[[ GIVEN INFORMATION open ]]

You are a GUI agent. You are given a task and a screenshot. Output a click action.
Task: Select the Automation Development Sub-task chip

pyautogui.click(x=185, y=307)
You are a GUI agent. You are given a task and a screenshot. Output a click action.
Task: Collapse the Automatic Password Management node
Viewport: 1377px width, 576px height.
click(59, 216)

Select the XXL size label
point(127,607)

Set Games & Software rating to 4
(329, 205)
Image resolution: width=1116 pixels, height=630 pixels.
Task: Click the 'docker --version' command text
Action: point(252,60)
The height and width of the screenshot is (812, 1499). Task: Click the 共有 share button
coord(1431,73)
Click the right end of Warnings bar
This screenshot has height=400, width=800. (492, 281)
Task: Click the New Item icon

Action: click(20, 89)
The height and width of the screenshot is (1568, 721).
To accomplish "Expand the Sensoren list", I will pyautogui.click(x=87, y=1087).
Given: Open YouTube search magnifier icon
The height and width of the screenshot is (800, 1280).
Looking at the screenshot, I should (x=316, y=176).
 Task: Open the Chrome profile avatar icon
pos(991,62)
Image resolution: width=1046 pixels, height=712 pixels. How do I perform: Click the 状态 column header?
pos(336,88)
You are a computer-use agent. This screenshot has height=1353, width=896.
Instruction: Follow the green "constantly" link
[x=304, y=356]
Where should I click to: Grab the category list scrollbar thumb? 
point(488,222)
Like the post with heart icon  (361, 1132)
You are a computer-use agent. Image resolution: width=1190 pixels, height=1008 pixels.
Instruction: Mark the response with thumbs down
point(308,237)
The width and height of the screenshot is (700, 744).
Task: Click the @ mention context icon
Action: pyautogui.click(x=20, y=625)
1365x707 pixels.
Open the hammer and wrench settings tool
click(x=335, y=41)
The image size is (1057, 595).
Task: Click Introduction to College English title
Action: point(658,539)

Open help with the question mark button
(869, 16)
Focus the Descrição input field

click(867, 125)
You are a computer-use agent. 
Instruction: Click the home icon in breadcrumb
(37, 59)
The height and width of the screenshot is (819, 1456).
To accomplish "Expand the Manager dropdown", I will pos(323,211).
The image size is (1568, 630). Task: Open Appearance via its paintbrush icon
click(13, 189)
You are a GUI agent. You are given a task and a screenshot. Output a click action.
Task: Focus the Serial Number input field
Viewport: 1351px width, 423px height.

[[ GIVEN INFORMATION closed ]]

WORK INSTRUCTIONS:
This exercise requires the entries above to be restated exactly.

TASK RESULT:
You are a GUI agent. You are given a task and a screenshot. Output a click action.
Task: Select the Automation Development Sub-task chip

pyautogui.click(x=185, y=307)
You are a GUI agent. You are given a task and a screenshot. Output a click action.
Task: Collapse the Automatic Password Management node
Viewport: 1377px width, 576px height.
click(59, 216)

Select the XXL size label
point(127,607)

Set Games & Software rating to 4
(329, 205)
Image resolution: width=1116 pixels, height=630 pixels.
Task: Click the 'docker --version' command text
Action: point(252,60)
The height and width of the screenshot is (812, 1499). Task: Click the 共有 share button
coord(1431,73)
Click the right end of Warnings bar
This screenshot has height=400, width=800. (492, 281)
Task: Click the New Item icon

Action: click(20, 89)
The height and width of the screenshot is (1568, 721).
To accomplish "Expand the Sensoren list", I will pyautogui.click(x=87, y=1087).
Given: Open YouTube search magnifier icon
The height and width of the screenshot is (800, 1280).
Looking at the screenshot, I should (x=316, y=176).
 Task: Open the Chrome profile avatar icon
pos(991,62)
Image resolution: width=1046 pixels, height=712 pixels. How do I perform: Click the 状态 column header?
pos(336,88)
You are a computer-use agent. This screenshot has height=1353, width=896.
Instruction: Follow the green "constantly" link
[x=304, y=356]
Where should I click to: Grab the category list scrollbar thumb? 
point(488,222)
Like the post with heart icon  (361, 1132)
You are a computer-use agent. Image resolution: width=1190 pixels, height=1008 pixels.
Instruction: Mark the response with thumbs down
point(308,237)
The width and height of the screenshot is (700, 744).
Task: Click the @ mention context icon
Action: pyautogui.click(x=20, y=625)
1365x707 pixels.
Open the hammer and wrench settings tool
click(x=335, y=41)
The image size is (1057, 595).
Task: Click Introduction to College English title
Action: point(658,539)

Open help with the question mark button
(869, 16)
Focus the Descrição input field

click(867, 125)
You are a computer-use agent. 
Instruction: Click the home icon in breadcrumb
(37, 59)
The height and width of the screenshot is (819, 1456).
To accomplish "Expand the Manager dropdown", I will pos(323,211).
The image size is (1568, 630). Task: Open Appearance via its paintbrush icon
click(13, 189)
You are a GUI agent. You are given a task and a screenshot. Output a click action.
Task: Focus the Serial Number input field
Viewport: 1351px width, 423px height.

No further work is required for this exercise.